- [Task directions]:
From the line containing "Оплата (569, 2532)" down to the final line of the entries below, restate each line word for word and add nothing.

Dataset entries

********

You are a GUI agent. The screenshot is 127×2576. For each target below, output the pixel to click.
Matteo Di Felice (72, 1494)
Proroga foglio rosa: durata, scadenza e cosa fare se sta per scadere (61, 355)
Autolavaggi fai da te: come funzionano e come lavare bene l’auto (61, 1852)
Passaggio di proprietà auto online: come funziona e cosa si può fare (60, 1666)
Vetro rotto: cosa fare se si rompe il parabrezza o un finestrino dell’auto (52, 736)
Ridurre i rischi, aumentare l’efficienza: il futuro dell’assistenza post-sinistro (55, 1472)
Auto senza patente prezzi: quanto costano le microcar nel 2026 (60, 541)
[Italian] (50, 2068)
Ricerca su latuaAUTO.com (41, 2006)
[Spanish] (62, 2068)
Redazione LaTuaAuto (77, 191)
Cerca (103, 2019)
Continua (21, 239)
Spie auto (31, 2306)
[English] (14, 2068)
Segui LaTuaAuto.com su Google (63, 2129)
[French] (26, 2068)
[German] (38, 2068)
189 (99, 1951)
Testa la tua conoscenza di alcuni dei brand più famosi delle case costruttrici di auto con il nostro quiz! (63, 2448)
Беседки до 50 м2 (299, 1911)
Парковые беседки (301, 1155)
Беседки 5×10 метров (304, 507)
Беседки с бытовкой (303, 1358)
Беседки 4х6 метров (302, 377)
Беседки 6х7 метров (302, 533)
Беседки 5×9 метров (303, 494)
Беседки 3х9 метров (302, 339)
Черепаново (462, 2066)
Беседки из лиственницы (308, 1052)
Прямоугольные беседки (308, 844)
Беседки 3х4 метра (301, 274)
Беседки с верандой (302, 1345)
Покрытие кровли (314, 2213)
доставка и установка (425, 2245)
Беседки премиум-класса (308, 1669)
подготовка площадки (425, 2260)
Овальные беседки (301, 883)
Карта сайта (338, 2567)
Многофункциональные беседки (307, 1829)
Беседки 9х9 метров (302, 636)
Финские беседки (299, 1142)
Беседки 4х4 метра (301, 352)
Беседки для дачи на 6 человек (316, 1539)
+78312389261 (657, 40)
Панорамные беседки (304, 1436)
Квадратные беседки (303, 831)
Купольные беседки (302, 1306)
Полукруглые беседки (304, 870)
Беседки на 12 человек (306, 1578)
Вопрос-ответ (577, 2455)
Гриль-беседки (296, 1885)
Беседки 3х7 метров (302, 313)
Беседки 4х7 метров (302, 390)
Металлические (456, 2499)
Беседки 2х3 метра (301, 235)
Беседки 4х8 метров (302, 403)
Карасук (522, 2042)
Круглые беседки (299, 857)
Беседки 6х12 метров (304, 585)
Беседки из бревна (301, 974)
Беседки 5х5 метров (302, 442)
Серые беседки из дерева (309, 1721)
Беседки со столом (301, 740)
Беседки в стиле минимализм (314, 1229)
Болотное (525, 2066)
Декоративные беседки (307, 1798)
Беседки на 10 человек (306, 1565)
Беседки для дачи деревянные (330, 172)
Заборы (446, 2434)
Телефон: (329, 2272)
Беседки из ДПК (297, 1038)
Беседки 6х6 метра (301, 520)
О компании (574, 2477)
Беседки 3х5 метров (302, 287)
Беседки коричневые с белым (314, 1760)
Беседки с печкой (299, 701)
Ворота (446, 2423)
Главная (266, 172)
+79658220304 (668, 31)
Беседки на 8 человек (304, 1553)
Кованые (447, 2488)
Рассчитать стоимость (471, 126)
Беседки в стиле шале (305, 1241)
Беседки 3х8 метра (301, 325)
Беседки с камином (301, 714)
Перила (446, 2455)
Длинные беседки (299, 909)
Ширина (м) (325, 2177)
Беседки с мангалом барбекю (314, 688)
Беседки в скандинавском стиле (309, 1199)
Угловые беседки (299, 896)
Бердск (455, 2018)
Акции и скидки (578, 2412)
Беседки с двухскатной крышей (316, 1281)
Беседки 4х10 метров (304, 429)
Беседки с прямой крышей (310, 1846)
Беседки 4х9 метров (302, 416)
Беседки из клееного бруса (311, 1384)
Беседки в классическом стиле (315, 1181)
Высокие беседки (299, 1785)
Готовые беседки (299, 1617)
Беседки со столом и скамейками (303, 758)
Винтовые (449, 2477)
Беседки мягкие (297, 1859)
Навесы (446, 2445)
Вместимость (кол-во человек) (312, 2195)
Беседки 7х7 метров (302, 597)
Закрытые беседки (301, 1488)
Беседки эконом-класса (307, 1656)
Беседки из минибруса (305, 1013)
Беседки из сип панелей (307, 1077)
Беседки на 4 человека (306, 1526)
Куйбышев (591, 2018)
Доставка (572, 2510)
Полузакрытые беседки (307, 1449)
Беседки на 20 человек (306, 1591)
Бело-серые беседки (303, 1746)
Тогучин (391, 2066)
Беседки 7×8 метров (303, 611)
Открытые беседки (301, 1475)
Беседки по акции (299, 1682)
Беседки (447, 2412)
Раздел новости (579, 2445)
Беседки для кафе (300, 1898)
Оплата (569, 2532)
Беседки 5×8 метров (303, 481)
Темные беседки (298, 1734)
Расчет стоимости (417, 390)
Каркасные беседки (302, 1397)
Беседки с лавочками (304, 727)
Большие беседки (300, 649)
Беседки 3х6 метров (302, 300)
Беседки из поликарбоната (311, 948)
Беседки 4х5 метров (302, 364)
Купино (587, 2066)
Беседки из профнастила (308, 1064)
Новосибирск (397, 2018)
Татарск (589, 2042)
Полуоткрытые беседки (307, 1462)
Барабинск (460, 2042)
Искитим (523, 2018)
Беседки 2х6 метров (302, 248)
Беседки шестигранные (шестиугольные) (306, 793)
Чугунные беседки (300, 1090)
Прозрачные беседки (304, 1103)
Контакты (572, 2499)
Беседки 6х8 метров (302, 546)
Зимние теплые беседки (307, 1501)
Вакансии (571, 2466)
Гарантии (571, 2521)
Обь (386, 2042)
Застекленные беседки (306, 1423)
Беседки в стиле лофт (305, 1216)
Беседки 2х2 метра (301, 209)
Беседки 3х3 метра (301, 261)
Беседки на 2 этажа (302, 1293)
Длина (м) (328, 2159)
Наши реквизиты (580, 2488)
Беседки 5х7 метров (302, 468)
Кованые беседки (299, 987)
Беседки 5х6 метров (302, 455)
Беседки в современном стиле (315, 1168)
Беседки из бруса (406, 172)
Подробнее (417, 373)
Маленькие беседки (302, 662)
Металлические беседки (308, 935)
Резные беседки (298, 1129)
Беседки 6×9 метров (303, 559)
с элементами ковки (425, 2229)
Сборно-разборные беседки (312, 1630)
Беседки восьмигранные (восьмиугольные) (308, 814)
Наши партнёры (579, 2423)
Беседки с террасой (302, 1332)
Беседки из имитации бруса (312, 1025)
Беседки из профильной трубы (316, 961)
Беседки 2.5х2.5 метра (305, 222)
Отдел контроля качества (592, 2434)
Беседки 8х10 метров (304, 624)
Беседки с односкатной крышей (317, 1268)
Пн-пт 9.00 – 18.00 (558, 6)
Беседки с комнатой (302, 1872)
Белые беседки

********

- [Written response]:
Оплата (569, 2532)
Беседки 5×8 метров (303, 481)
Темные беседки (298, 1734)
Расчет стоимости (417, 390)
Каркасные беседки (302, 1397)
Беседки с лавочками (304, 727)
Большие беседки (300, 649)
Беседки 3х6 метров (302, 300)
Беседки из поликарбоната (311, 948)
Беседки 4х5 метров (302, 364)
Купино (587, 2066)
Беседки из профнастила (308, 1064)
Новосибирск (397, 2018)
Татарск (589, 2042)
Полуоткрытые беседки (307, 1462)
Барабинск (460, 2042)
Искитим (523, 2018)
Беседки 2х6 метров (302, 248)
Беседки шестигранные (шестиугольные) (306, 793)
Чугунные беседки (300, 1090)
Прозрачные беседки (304, 1103)
Контакты (572, 2499)
Беседки 6х8 метров (302, 546)
Зимние теплые беседки (307, 1501)
Вакансии (571, 2466)
Гарантии (571, 2521)
Обь (386, 2042)
Застекленные беседки (306, 1423)
Беседки в стиле лофт (305, 1216)
Беседки 2х2 метра (301, 209)
Беседки 3х3 метра (301, 261)
Беседки на 2 этажа (302, 1293)
Длина (м) (328, 2159)
Наши реквизиты (580, 2488)
Беседки 5х7 метров (302, 468)
Кованые беседки (299, 987)
Беседки 5х6 метров (302, 455)
Беседки в современном стиле (315, 1168)
Беседки из бруса (406, 172)
Подробнее (417, 373)
Маленькие беседки (302, 662)
Металлические беседки (308, 935)
Резные беседки (298, 1129)
Беседки 6×9 метров (303, 559)
с элементами ковки (425, 2229)
Сборно-разборные беседки (312, 1630)
Беседки восьмигранные (восьмиугольные) (308, 814)
Наши партнёры (579, 2423)
Беседки с террасой (302, 1332)
Беседки из имитации бруса (312, 1025)
Беседки из профильной трубы (316, 961)
Беседки 2.5х2.5 метра (305, 222)
Отдел контроля качества (592, 2434)
Беседки 8х10 метров (304, 624)
Беседки с односкатной крышей (317, 1268)
Пн-пт 9.00 – 18.00 (558, 6)
Беседки с комнатой (302, 1872)
Белые беседки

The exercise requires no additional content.